**What the task asks:**
Retype every record below exactly as it is written.

**Available data:**
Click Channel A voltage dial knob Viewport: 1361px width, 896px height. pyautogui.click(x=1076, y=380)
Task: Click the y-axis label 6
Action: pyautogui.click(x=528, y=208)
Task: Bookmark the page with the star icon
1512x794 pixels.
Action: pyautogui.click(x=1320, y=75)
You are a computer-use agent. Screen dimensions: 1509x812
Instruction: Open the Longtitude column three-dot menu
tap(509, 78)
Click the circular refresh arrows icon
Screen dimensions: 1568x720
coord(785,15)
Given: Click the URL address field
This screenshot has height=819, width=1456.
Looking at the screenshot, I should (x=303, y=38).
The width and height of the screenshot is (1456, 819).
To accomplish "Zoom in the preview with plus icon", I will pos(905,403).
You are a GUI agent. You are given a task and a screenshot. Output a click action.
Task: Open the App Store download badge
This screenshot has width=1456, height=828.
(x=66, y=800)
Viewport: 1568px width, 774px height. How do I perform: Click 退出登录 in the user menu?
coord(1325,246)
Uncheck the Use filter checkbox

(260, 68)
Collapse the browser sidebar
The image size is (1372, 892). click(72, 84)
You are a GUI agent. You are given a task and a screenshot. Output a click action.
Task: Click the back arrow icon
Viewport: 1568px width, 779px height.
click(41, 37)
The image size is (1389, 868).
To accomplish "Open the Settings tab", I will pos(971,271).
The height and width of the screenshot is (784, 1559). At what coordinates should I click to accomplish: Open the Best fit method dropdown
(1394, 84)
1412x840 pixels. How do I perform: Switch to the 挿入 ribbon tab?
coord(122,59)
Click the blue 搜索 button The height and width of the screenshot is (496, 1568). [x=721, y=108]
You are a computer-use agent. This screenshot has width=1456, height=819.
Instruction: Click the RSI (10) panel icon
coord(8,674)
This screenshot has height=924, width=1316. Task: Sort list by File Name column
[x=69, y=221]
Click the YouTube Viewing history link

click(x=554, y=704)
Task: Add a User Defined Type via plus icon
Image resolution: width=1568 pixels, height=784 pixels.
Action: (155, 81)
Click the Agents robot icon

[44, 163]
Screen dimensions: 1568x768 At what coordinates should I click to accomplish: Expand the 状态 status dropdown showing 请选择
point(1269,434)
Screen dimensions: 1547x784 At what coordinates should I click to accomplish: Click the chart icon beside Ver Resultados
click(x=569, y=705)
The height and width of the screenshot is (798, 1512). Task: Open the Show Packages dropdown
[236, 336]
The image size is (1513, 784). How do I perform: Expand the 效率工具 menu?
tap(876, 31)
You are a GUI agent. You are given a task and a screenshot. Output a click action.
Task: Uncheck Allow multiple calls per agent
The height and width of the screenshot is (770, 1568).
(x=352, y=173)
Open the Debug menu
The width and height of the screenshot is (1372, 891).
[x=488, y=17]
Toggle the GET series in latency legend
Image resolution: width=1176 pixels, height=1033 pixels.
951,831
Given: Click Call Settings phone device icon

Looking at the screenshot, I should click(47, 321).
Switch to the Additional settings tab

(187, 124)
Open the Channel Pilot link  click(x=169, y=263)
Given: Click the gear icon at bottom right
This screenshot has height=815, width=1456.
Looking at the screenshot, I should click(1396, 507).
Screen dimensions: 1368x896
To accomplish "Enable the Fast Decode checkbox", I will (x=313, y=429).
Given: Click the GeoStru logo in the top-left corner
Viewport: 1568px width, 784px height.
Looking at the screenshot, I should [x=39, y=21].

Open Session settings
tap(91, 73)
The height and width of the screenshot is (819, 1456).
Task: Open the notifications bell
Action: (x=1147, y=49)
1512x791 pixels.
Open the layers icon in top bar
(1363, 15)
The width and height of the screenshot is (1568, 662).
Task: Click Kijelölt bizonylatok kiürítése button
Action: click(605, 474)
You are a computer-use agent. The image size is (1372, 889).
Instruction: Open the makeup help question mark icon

**Solution:**
Click Channel A voltage dial knob Viewport: 1361px width, 896px height. pyautogui.click(x=1076, y=380)
Task: Click the y-axis label 6
Action: pyautogui.click(x=528, y=208)
Task: Bookmark the page with the star icon
1512x794 pixels.
Action: pyautogui.click(x=1320, y=75)
You are a computer-use agent. Screen dimensions: 1509x812
Instruction: Open the Longtitude column three-dot menu
tap(509, 78)
Click the circular refresh arrows icon
Screen dimensions: 1568x720
coord(785,15)
Given: Click the URL address field
This screenshot has height=819, width=1456.
Looking at the screenshot, I should (x=303, y=38).
The width and height of the screenshot is (1456, 819).
To accomplish "Zoom in the preview with plus icon", I will pos(905,403).
You are a GUI agent. You are given a task and a screenshot. Output a click action.
Task: Open the App Store download badge
This screenshot has width=1456, height=828.
(x=66, y=800)
Viewport: 1568px width, 774px height. How do I perform: Click 退出登录 in the user menu?
coord(1325,246)
Uncheck the Use filter checkbox

(260, 68)
Collapse the browser sidebar
The image size is (1372, 892). click(72, 84)
You are a GUI agent. You are given a task and a screenshot. Output a click action.
Task: Click the back arrow icon
Viewport: 1568px width, 779px height.
click(41, 37)
The image size is (1389, 868).
To accomplish "Open the Settings tab", I will pos(971,271).
The height and width of the screenshot is (784, 1559). At what coordinates should I click to accomplish: Open the Best fit method dropdown
(1394, 84)
1412x840 pixels. How do I perform: Switch to the 挿入 ribbon tab?
coord(122,59)
Click the blue 搜索 button The height and width of the screenshot is (496, 1568). [x=721, y=108]
You are a computer-use agent. This screenshot has width=1456, height=819.
Instruction: Click the RSI (10) panel icon
coord(8,674)
This screenshot has height=924, width=1316. Task: Sort list by File Name column
[x=69, y=221]
Click the YouTube Viewing history link

click(x=554, y=704)
Task: Add a User Defined Type via plus icon
Image resolution: width=1568 pixels, height=784 pixels.
Action: (155, 81)
Click the Agents robot icon

[44, 163]
Screen dimensions: 1568x768 At what coordinates should I click to accomplish: Expand the 状态 status dropdown showing 请选择
point(1269,434)
Screen dimensions: 1547x784 At what coordinates should I click to accomplish: Click the chart icon beside Ver Resultados
click(x=569, y=705)
The height and width of the screenshot is (798, 1512). Task: Open the Show Packages dropdown
[236, 336]
The image size is (1513, 784). How do I perform: Expand the 效率工具 menu?
tap(876, 31)
You are a GUI agent. You are given a task and a screenshot. Output a click action.
Task: Uncheck Allow multiple calls per agent
The height and width of the screenshot is (770, 1568).
(x=352, y=173)
Open the Debug menu
The width and height of the screenshot is (1372, 891).
[x=488, y=17]
Toggle the GET series in latency legend
Image resolution: width=1176 pixels, height=1033 pixels.
951,831
Given: Click Call Settings phone device icon

Looking at the screenshot, I should click(47, 321).
Switch to the Additional settings tab

(187, 124)
Open the Channel Pilot link  click(x=169, y=263)
Given: Click the gear icon at bottom right
This screenshot has height=815, width=1456.
Looking at the screenshot, I should click(1396, 507).
Screen dimensions: 1368x896
To accomplish "Enable the Fast Decode checkbox", I will (x=313, y=429).
Given: Click the GeoStru logo in the top-left corner
Viewport: 1568px width, 784px height.
Looking at the screenshot, I should [x=39, y=21].

Open Session settings
tap(91, 73)
The height and width of the screenshot is (819, 1456).
Task: Open the notifications bell
Action: (x=1147, y=49)
1512x791 pixels.
Open the layers icon in top bar
(1363, 15)
The width and height of the screenshot is (1568, 662).
Task: Click Kijelölt bizonylatok kiürítése button
Action: click(605, 474)
You are a computer-use agent. The image size is (1372, 889).
Instruction: Open the makeup help question mark icon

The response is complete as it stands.